WHAT IS EXPECTED » Rewrite the records between the lines holding "Click the 清除窗口 button" and "pyautogui.click(x=34, y=11)", inclusive, with "Favorites" replaced by "Bookmarks". Leave everything else in those lines unchanged.

Data on locating visible targets
------------
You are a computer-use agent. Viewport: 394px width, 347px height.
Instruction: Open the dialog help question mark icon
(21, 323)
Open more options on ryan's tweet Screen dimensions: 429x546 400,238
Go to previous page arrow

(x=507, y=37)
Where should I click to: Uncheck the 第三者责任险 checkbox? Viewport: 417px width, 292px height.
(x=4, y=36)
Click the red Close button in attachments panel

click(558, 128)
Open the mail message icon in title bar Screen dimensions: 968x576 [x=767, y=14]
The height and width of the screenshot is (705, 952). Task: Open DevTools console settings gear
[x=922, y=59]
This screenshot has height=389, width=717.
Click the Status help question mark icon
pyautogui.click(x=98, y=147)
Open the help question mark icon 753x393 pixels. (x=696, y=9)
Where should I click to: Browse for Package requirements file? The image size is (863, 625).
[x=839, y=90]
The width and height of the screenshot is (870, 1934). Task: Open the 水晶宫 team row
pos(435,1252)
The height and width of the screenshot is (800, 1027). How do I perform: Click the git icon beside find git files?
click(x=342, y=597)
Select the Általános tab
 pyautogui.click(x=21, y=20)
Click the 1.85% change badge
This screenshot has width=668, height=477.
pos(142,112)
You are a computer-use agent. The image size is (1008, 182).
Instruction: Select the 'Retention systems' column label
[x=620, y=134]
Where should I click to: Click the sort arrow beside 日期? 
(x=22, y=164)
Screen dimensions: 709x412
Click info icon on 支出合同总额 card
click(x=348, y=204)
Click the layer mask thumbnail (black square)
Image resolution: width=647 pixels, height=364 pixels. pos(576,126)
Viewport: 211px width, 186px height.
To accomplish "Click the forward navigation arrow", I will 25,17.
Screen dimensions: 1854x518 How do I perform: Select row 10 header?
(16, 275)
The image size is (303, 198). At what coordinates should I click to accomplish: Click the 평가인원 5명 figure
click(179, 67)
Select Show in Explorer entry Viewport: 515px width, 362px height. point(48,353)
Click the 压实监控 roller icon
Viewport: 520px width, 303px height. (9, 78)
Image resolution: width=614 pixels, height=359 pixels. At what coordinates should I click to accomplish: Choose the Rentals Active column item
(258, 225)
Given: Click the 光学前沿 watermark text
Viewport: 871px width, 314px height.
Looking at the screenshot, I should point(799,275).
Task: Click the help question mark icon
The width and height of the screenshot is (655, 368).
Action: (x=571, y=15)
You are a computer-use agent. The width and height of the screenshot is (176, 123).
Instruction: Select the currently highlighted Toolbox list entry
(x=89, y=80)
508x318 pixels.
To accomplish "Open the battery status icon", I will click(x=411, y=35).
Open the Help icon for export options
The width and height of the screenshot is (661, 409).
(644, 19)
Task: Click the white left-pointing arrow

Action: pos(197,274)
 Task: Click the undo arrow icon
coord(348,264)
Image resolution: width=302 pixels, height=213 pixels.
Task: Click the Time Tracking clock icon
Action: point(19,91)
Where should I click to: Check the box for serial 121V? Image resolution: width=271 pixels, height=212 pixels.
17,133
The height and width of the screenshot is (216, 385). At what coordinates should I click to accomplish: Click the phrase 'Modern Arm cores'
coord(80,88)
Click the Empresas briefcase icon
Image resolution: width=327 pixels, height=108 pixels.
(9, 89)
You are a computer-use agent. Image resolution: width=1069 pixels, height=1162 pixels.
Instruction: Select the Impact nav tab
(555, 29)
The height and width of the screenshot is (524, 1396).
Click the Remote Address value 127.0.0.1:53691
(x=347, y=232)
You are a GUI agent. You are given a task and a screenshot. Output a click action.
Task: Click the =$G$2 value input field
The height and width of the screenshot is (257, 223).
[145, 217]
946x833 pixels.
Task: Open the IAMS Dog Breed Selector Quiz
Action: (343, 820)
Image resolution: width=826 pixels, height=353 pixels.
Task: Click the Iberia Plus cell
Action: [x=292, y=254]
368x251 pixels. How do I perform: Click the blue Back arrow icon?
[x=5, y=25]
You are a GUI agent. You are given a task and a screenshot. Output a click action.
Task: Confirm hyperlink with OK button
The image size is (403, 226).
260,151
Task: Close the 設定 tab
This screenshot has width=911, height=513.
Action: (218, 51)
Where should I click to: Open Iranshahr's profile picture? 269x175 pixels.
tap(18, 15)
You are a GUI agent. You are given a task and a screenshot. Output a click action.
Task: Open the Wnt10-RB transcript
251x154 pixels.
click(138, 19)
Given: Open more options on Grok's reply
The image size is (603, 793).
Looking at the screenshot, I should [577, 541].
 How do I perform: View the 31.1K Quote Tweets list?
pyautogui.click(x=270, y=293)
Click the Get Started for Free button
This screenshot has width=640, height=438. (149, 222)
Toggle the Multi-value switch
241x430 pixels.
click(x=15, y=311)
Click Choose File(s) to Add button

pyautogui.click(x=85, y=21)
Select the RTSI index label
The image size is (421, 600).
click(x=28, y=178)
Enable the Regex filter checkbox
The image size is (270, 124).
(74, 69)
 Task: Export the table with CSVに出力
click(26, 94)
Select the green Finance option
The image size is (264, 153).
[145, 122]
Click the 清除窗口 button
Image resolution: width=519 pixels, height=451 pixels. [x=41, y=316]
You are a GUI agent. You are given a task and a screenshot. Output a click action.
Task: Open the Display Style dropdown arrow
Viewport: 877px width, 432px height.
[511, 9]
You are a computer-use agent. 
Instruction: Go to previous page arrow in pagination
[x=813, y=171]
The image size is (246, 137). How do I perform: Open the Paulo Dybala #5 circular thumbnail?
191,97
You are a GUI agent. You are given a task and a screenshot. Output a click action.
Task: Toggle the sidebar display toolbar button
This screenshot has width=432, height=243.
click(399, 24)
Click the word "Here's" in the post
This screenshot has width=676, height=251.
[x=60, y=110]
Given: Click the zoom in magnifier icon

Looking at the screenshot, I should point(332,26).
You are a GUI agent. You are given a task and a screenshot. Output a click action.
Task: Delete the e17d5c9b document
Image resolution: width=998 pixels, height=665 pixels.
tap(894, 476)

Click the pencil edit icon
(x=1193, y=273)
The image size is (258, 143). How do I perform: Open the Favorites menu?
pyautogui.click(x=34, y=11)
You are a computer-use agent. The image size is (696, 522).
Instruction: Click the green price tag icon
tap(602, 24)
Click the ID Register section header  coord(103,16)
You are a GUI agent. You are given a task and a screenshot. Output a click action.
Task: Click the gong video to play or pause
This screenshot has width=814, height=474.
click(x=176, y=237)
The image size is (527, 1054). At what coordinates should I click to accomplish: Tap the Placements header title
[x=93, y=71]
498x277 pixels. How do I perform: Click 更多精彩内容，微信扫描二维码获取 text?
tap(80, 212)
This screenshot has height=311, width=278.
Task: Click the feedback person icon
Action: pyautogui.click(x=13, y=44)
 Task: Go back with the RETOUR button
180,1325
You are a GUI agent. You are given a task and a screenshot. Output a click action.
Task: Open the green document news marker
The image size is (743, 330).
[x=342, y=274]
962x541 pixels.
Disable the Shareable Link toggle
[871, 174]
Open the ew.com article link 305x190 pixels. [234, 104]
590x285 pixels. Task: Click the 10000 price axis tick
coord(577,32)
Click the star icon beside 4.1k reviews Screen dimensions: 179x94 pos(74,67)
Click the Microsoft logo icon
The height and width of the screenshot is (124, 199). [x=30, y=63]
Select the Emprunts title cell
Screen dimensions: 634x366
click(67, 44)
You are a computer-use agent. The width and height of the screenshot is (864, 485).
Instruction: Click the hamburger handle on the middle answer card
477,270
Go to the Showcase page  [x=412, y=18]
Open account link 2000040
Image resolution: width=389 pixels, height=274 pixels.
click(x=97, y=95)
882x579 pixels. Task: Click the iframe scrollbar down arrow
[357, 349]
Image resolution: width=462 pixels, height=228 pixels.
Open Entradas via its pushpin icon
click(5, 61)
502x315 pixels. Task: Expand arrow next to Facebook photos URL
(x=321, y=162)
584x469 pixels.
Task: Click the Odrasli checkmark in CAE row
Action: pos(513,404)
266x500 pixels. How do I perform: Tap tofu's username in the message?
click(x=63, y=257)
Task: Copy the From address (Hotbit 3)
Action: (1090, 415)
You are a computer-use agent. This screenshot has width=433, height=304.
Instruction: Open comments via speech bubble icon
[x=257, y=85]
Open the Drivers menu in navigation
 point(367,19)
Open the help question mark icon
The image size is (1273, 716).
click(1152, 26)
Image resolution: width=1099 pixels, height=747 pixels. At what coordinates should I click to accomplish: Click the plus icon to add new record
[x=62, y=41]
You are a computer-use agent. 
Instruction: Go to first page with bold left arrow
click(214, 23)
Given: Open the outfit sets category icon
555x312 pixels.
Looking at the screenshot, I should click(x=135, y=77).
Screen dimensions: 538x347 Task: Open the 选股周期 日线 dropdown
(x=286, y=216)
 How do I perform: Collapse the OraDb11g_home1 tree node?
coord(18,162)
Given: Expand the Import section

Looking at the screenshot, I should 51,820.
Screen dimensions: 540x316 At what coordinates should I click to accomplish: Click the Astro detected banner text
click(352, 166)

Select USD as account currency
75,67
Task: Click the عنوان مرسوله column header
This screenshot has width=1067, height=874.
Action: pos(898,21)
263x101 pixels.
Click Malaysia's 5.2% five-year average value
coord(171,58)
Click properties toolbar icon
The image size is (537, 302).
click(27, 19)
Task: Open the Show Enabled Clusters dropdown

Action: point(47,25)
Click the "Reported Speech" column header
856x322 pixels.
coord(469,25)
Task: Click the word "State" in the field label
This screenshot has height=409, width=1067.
------------
TASK RESPONSE »
Click the 清除窗口 button
Image resolution: width=519 pixels, height=451 pixels. [x=41, y=316]
You are a GUI agent. You are given a task and a screenshot. Output a click action.
Task: Open the Display Style dropdown arrow
Viewport: 877px width, 432px height.
[511, 9]
You are a computer-use agent. 
Instruction: Go to previous page arrow in pagination
[x=813, y=171]
The image size is (246, 137). How do I perform: Open the Paulo Dybala #5 circular thumbnail?
191,97
You are a GUI agent. You are given a task and a screenshot. Output a click action.
Task: Toggle the sidebar display toolbar button
This screenshot has width=432, height=243.
click(399, 24)
Click the word "Here's" in the post
This screenshot has width=676, height=251.
[x=60, y=110]
Given: Click the zoom in magnifier icon

Looking at the screenshot, I should point(332,26).
You are a GUI agent. You are given a task and a screenshot. Output a click action.
Task: Delete the e17d5c9b document
Image resolution: width=998 pixels, height=665 pixels.
tap(894, 476)

Click the pencil edit icon
(x=1193, y=273)
The image size is (258, 143). How do I perform: Open the Bookmarks menu?
pyautogui.click(x=34, y=11)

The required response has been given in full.